The dreams of pre-schoolers are essentially Polaroid affairs, featuring static images of things such as animals, or images of sleeping. Between 5 and 8, they begin to feature movement and social interaction; only around 8 do children see themselves, in their dreams, as characters in quite complex stories.
Foulkes believed that we shouldn’t read too much into children’s dreams and, even though dreams do resonate emotionally with our daytime lives, Dr Jacob Empson, a sleep researcher at Hull University, says that symbolism should be approached with care. “It’s a mistake to lay down the law about what other people’s dreams mean. I’d also worry about engendering more anxiety about sleep by interrogating my child instead of leaving them alone.”

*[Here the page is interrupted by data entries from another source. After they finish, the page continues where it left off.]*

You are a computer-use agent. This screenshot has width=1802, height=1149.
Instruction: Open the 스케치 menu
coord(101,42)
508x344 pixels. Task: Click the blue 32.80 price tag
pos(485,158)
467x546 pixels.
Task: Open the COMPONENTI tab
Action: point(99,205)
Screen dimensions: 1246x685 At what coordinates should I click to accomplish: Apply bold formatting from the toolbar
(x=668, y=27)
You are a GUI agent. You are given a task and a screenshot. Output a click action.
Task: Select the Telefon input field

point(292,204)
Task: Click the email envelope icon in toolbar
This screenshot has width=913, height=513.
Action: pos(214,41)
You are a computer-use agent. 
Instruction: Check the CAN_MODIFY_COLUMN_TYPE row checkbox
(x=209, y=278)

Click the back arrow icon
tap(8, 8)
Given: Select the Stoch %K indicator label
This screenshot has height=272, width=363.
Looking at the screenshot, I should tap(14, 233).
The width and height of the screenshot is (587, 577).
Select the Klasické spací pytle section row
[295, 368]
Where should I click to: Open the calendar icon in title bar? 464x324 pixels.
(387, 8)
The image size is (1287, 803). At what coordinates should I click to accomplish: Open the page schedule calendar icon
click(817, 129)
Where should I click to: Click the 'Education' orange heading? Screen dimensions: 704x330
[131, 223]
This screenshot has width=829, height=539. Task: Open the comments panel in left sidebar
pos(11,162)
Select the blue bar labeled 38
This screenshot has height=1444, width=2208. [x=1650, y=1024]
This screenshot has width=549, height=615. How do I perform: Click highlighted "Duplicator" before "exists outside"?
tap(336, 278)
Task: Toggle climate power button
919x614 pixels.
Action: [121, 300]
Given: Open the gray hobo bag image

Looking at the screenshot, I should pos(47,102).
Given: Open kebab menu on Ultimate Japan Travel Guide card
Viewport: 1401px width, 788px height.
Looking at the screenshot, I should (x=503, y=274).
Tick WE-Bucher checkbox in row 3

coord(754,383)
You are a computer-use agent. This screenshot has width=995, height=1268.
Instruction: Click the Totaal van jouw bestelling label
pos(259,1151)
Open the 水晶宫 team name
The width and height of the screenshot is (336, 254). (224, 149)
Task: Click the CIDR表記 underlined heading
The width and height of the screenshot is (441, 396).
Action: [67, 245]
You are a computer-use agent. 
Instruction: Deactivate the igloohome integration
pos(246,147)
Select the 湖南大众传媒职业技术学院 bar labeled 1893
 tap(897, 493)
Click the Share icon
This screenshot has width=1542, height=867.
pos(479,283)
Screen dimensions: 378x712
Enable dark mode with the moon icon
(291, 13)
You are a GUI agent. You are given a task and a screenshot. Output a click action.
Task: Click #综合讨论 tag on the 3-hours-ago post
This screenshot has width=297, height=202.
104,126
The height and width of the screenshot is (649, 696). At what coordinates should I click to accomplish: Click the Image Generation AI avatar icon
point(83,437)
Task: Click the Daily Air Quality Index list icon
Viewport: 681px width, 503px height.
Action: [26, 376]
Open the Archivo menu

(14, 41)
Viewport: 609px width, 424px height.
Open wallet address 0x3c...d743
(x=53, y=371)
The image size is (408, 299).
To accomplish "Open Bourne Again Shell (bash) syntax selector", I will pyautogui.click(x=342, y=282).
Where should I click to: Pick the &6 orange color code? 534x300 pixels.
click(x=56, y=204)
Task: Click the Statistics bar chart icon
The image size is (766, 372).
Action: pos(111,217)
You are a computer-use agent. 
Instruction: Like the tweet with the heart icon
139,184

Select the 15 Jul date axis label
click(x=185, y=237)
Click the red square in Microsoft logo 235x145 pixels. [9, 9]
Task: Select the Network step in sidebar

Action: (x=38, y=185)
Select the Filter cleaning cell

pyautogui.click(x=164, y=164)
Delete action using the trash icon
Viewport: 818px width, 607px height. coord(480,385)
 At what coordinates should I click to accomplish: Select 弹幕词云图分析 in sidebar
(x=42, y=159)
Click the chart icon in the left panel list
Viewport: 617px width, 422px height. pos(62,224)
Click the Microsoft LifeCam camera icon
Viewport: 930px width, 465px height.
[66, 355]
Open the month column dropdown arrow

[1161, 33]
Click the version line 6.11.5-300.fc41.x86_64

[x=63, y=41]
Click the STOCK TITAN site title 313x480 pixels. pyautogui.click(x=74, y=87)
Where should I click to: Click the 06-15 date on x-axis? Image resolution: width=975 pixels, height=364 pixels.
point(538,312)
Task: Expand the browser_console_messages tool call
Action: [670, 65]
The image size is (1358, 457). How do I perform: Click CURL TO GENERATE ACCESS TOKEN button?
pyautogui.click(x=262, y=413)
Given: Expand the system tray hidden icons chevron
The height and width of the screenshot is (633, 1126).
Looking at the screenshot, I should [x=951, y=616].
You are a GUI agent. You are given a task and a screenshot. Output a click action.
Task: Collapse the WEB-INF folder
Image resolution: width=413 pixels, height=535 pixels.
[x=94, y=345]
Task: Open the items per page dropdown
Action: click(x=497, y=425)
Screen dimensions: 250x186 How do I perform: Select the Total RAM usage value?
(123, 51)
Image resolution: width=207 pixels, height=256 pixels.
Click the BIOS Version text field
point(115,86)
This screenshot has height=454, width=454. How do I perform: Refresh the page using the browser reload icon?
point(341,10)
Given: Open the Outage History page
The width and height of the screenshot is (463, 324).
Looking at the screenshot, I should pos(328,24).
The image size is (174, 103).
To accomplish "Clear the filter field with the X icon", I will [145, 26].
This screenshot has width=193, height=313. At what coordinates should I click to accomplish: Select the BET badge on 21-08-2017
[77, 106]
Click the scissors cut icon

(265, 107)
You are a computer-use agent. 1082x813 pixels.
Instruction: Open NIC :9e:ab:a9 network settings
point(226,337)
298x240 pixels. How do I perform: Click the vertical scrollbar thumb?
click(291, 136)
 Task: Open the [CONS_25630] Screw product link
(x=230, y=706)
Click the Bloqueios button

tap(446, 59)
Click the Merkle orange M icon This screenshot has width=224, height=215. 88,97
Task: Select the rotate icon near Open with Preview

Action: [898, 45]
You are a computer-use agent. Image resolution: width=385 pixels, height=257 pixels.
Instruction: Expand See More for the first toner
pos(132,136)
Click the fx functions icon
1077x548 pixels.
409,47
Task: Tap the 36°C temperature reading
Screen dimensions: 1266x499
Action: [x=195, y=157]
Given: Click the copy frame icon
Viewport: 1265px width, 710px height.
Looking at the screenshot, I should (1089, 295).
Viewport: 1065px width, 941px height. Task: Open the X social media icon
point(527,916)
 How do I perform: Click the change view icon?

Professor Delia Cushway, a clinical psychologist at Coventry University, says: “Dreams are not random occurrences — they mirror the anxieties and thoughts we have in our waking lives. But symbols don’t mean anything in themselves. A dove might mean peace to one person, and something quite different to a child that has been pecked by one.” Getting a child to draw his or her dream can also help to pin down its significance.